Though I am often at least the typist behind many of the posts authored by The Rumpus, I am keeping my name on this one as it’s very much a pet list. You’ve probably heard that Milan Kundera passed away earlier this week, and while we don’t have an interview to un-paywall this installment of What to Read When is a small tribute to the man, who was a prolific writer. I’ve made it a habit of picking up his work whenever I see a title at a used bookstore, and so I’ve been fortunate to have read a decent chunk of his *~oeuvre~* which is the basis for the recommendations below.
Of course, the popular picks The Book of Laughter and Forgetting and The Unbearable Lightness of Being are currently sold out on Bookshop, but they’re popular because they are good. Lightness was my entryway to Kundera back in high school, and when I was recently gifted with picking a good friend’s next book I selected Laughter in an attempt to convert him to fiction. In addition to his novels, Kundera wrote essays and criticism, and The Art of the Novel has been sitting on my shelf like a small bit of iridium since graduate school.
If you want to order something right now that will arrive immediately-ish, never fear. For those of you who are in the mood for something short and more traditional, I happily recommend Ignorance, which is another sideways love story. For those of you who want to shove your head into a book for hours at a time and come out blinking hard after all the metafiction, Immortality will be your happy place.
And if for whatever reason you don’t feel like actually reading Milan Kundera but are looking for something similar, I’ve included a few titles below that feel like kissing cousins to his body of work.

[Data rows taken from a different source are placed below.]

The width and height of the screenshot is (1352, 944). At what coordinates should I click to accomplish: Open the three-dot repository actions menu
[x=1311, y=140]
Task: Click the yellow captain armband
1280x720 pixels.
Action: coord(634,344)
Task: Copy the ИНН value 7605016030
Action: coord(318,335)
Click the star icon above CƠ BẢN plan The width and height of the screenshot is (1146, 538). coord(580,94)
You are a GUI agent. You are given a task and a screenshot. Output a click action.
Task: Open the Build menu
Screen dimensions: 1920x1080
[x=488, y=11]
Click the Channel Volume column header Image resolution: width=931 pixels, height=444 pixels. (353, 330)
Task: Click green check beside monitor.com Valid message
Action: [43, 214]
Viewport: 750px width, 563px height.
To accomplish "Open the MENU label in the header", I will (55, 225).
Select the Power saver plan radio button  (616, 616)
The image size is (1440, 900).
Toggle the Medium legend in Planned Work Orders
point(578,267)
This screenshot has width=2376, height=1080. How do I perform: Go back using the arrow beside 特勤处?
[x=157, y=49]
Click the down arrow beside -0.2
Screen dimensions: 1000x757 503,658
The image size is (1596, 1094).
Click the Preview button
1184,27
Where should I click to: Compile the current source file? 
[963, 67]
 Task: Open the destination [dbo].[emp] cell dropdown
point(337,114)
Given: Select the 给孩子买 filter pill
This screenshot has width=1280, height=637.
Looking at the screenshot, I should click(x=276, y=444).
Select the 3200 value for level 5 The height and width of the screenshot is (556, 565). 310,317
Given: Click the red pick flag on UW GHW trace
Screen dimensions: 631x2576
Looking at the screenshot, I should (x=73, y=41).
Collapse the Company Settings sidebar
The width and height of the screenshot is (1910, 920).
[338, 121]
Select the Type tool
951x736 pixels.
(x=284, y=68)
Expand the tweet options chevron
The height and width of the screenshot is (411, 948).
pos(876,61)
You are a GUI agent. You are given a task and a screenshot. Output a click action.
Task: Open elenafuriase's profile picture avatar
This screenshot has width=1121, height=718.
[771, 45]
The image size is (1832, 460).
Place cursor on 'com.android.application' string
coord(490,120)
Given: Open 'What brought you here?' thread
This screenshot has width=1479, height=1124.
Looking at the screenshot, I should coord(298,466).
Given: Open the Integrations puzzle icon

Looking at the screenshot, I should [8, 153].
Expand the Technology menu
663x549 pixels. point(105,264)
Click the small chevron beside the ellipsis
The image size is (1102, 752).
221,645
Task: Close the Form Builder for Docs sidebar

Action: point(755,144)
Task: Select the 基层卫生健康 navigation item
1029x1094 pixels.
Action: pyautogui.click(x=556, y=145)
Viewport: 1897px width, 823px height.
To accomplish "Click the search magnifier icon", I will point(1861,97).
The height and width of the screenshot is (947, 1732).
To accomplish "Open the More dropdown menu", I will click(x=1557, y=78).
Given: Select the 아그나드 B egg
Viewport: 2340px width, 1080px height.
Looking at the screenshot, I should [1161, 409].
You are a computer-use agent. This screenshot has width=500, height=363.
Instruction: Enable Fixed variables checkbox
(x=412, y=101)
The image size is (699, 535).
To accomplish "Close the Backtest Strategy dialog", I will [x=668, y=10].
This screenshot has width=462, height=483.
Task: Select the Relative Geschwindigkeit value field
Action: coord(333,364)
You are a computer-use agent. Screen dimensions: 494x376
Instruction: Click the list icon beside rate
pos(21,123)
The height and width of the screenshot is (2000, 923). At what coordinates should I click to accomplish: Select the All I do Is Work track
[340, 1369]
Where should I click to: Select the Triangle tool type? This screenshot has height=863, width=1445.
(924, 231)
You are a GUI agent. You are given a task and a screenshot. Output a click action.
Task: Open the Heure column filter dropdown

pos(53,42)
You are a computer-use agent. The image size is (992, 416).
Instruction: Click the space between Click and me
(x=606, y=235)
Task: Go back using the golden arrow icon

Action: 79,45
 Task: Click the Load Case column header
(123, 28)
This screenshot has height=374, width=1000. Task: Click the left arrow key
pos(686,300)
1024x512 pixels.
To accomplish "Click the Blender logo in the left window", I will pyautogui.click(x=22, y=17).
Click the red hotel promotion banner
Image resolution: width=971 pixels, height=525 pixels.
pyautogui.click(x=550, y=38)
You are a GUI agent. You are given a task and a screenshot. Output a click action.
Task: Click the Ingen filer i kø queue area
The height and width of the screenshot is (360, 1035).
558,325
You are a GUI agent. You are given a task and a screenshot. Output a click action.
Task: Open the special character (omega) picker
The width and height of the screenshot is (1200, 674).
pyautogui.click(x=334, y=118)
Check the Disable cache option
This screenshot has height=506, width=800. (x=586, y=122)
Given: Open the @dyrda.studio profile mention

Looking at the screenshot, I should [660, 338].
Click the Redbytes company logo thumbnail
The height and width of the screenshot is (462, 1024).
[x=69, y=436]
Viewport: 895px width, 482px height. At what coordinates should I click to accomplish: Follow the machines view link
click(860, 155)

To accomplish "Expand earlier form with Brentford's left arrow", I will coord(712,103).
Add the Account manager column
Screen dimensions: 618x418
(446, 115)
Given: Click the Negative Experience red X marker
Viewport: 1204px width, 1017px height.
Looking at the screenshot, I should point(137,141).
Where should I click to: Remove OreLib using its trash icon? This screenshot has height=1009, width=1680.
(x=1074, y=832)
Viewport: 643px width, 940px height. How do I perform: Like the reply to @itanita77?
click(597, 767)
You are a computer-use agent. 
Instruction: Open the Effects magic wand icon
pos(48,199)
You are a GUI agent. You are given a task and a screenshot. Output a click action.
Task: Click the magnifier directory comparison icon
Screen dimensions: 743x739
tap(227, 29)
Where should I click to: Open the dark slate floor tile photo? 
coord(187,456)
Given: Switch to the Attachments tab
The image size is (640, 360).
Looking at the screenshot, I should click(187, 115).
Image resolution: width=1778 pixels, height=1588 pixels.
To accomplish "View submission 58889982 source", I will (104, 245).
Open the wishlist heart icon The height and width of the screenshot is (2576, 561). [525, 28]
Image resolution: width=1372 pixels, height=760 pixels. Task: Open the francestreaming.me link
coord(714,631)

The Master and the Margarita by Mikhail Bulgakov
One spring afternoon, the Devil, trailing fire and chaos in his wake, weaves himself out of the shadows and into Moscow. Mikhail Bulgakov’s fantastical, funny, and devastating satire of Soviet life combines two distinct yet interwoven parts, one set in contemporary Moscow, the other in ancient Jerusalem, each brimming with historical, imaginary, frightful, and wonderful characters.
If On a Winter’s Night a Traveller by Italo Calvino
If on a Winter’s Night a Traveler is a feat of striking ingenuity and intelligence, exploring how our reading choices can shape and transform our lives. Originally published in 1979, Italo Calvino’s singular novel crafted a postmodern narrative like never seen before—offering not one novel but ten, each with a different plot, style, ambience, and author, and each interrupted at a moment of suspense. Together, the stories form a labyrinth of literature known and unknown, alive and extinct, through which two readers pursue the story lines that intrigue them and try to read each other. Deeply profound and surprisingly romantic, this classic is a beautiful meditation on the transformative power of reading and the ways we make meaning in our lives.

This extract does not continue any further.